If you live in a home with copper plumbing under a slab foundation, especially if the pipes are more than 25 years old, service line coverage is one of the most cost-effective insurance purchases available. A $75 per year endorsement covering a $4,000 reroute pays for itself many times over if you ever need it.

Some utility companies also offer service line protection plans separate from homeowners insurance. These plans typically cost $5 to $15 per month and cover repair costs for underground water and sewer lines. Check with your local water utility to see if such a plan is available in your area.

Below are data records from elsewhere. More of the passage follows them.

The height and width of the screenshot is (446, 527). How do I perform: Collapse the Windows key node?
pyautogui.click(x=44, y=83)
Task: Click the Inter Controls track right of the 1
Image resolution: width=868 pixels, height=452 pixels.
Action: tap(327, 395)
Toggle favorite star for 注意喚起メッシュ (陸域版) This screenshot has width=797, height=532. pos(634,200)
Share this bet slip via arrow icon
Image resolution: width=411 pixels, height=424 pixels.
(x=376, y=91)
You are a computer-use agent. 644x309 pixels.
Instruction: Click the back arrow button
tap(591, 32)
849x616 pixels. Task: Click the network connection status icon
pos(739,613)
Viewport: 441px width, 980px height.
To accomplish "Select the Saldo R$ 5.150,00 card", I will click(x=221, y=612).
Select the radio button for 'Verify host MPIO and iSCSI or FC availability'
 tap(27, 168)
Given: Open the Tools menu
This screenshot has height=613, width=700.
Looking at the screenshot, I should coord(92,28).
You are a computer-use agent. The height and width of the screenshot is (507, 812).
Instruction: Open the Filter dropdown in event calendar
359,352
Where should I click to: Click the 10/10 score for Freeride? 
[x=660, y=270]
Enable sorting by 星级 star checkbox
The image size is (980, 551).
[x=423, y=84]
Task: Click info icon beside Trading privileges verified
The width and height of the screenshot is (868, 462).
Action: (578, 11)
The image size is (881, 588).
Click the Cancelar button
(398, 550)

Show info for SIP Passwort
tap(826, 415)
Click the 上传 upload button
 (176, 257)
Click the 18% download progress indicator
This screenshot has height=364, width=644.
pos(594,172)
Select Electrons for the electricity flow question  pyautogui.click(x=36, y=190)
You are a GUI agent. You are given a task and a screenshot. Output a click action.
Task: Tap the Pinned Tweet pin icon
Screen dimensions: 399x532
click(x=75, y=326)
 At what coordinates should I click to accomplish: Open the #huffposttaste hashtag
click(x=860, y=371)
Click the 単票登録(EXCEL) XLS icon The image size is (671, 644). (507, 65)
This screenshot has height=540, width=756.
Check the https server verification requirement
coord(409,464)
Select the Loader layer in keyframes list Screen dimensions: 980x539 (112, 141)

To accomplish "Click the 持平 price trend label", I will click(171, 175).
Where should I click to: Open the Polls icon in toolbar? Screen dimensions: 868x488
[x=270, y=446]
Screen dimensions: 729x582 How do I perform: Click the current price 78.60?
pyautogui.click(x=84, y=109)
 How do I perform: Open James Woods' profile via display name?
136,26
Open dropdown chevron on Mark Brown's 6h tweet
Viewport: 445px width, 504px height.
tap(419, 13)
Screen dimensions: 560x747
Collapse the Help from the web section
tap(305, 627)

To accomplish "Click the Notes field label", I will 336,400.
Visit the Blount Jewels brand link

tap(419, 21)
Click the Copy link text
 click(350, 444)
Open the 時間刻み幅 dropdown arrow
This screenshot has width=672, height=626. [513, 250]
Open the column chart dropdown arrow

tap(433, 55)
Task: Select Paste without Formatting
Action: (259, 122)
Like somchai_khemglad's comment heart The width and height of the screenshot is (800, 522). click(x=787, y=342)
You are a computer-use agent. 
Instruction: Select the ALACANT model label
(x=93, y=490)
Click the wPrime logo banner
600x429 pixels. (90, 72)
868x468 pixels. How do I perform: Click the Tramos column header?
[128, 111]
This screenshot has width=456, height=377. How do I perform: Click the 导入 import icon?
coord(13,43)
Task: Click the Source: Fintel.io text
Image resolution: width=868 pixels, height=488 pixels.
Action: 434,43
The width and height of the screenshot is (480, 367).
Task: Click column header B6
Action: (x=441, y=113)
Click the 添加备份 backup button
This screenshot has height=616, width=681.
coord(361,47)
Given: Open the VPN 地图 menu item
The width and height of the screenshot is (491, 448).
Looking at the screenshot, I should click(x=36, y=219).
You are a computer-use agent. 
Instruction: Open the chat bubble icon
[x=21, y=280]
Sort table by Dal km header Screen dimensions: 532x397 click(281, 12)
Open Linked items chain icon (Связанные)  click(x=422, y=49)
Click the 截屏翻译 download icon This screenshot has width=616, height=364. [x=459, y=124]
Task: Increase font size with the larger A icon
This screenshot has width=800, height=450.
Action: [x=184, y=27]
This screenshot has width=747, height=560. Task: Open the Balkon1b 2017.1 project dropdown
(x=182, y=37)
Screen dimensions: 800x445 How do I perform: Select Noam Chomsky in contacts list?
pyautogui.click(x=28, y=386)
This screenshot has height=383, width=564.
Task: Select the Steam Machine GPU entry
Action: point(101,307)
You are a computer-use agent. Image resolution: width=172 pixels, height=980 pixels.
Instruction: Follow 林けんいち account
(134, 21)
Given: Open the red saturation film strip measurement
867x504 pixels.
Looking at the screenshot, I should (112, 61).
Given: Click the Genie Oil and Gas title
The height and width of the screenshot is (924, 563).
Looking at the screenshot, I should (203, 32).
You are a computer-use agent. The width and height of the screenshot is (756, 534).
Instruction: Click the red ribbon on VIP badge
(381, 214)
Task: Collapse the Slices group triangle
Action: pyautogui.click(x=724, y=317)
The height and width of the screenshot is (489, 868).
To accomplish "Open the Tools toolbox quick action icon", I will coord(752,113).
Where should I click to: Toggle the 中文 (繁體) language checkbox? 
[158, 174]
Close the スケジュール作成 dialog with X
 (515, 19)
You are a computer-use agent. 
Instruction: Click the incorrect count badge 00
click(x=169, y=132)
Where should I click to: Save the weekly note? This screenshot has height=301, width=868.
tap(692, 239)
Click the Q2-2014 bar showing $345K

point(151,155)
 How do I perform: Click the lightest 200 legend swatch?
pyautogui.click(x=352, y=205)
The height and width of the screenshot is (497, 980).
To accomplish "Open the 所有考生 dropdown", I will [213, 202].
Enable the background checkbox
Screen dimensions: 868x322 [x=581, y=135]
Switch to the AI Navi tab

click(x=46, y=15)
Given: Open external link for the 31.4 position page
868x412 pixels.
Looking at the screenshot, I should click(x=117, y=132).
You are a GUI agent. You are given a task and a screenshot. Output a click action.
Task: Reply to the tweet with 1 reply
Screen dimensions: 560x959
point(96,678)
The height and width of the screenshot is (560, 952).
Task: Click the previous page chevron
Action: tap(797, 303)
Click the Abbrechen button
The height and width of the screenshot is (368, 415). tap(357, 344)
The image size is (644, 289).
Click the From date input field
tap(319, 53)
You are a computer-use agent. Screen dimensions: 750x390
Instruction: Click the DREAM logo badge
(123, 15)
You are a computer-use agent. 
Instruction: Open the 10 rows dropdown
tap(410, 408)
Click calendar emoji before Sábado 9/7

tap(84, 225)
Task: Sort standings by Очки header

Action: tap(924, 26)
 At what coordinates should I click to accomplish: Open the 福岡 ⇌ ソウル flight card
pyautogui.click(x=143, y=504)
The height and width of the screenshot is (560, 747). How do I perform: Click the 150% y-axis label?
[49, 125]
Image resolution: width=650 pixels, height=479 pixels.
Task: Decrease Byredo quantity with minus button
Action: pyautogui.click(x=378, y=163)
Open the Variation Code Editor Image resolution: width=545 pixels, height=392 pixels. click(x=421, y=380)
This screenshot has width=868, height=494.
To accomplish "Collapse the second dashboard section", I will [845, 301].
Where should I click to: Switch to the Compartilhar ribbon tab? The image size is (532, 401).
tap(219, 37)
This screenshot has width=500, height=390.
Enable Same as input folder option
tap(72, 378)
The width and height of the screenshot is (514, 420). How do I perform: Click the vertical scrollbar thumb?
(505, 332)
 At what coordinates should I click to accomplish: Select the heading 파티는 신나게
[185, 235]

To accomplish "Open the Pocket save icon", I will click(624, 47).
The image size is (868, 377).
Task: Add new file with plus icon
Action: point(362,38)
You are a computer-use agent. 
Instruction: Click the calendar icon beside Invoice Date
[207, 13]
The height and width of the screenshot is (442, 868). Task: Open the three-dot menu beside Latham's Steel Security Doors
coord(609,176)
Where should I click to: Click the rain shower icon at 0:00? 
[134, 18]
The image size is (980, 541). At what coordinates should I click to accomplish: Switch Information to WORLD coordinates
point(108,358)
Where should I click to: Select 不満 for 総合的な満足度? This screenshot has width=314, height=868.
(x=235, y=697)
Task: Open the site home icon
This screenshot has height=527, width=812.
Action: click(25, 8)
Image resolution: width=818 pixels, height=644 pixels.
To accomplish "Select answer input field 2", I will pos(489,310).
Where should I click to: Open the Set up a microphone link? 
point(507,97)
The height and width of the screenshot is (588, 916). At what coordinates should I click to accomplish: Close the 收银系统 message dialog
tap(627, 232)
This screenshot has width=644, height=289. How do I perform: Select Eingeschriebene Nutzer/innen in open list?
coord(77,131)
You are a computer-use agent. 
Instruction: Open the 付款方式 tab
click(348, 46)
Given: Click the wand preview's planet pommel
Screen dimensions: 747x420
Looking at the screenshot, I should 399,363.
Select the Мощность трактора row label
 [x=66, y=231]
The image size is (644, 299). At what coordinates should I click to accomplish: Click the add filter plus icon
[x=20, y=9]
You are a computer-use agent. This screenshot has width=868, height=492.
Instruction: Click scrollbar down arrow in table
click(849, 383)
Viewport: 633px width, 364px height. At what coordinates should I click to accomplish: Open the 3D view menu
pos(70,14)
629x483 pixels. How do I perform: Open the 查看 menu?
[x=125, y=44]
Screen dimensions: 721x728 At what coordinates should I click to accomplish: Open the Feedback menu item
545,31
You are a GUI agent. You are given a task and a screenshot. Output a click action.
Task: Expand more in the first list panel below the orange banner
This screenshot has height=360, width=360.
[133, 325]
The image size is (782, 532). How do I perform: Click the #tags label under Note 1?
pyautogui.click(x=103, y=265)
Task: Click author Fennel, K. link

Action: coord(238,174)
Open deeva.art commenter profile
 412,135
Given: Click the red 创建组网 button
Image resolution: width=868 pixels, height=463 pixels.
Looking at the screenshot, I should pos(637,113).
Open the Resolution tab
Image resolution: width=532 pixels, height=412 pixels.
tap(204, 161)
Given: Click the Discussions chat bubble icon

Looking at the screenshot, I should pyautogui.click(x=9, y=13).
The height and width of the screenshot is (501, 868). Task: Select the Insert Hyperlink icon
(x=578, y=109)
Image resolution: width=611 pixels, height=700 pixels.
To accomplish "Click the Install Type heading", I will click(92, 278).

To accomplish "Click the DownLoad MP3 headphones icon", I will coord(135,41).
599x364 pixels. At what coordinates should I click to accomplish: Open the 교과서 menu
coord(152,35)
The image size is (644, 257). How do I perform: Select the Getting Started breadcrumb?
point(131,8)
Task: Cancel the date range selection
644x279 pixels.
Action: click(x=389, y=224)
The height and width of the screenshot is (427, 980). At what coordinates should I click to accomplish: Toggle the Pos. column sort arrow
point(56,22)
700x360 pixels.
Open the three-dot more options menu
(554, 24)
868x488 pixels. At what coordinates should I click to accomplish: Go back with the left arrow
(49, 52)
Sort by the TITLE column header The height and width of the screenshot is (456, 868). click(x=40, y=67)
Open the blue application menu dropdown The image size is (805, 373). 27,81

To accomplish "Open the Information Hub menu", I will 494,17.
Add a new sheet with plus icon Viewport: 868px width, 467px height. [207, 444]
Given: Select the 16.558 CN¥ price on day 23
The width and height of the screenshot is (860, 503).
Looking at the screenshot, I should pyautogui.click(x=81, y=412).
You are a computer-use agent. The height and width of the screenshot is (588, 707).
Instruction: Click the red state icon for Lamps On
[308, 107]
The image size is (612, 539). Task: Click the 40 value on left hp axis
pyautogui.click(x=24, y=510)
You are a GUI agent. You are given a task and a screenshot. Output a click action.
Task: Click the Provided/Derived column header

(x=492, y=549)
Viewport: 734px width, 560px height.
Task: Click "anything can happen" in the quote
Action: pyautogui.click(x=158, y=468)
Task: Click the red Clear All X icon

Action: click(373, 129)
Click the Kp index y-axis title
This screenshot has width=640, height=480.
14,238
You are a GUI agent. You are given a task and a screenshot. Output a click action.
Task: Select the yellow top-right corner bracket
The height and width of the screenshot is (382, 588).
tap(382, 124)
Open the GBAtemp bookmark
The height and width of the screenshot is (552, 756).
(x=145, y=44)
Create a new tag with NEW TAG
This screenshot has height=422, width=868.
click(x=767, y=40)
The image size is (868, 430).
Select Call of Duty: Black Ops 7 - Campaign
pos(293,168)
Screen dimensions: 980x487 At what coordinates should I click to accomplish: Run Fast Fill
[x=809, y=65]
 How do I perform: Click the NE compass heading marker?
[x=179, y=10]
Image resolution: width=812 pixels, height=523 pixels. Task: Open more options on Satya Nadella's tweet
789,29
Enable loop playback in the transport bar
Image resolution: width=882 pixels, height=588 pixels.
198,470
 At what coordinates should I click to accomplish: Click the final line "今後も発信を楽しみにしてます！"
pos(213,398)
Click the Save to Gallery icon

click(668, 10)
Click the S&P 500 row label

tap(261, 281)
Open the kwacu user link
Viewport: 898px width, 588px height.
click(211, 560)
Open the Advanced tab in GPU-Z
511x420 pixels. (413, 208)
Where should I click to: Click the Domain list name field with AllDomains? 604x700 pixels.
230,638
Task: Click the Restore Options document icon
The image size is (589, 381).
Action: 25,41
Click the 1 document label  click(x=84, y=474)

How to File a Slab Leak Insurance Claim

Document before you repair. Photograph and video every area of visible damage from multiple angles. Include close-ups of wet flooring, wall cracks, mold, and any standing water. Take photos of your water meter showing the leak, and save copies of your water bills for the past 12 months showing the usage increase.

Get written estimates. Obtain at least two written repair estimates from licensed plumbers. Ask each plumber to include a written assessment of the probable cause and estimated timeline of the leak. This documentation helps establish that the damage was sudden rather than gradual.

File promptly. Contact your insurance company as soon as you confirm the leak. Most policies require "prompt notification" of covered losses. Waiting days or weeks to file can give the adjuster grounds to question whether you took reasonable action to prevent further damage.

Request an inspection before repair. Let your adjuster know you want them to inspect the damage before repair work begins. If the adjuster cannot schedule an inspection quickly enough and the leak is causing ongoing damage, document everything thoroughly, proceed with emergency mitigation (shutting off water, emergency drying), and keep detailed records.

Separate the costs. When receiving estimates, ask the plumber to itemize the pipe repair cost separately from the water damage restoration cost. This makes it clear to the adjuster which costs fall under the standard dwelling coverage (water damage) and which would require the service line endorsement (pipe repair).

Consider a public adjuster. If your claim is denied or the settlement offer seems low, a public adjuster can advocate on your behalf. Public adjusters work for you (not the insurance company), review the policy language, negotiate the claim, and typically charge 10% to 15% of the settlement amount. For claims above $5,000, a public adjuster often recovers more than enough to justify their fee.

Key Takeaway

Homeowners insurance usually covers water damage from a slab leak but not the pipe repair itself. File promptly, document everything before repairs begin, and consider adding service line coverage to your policy if you have copper plumbing under a slab foundation.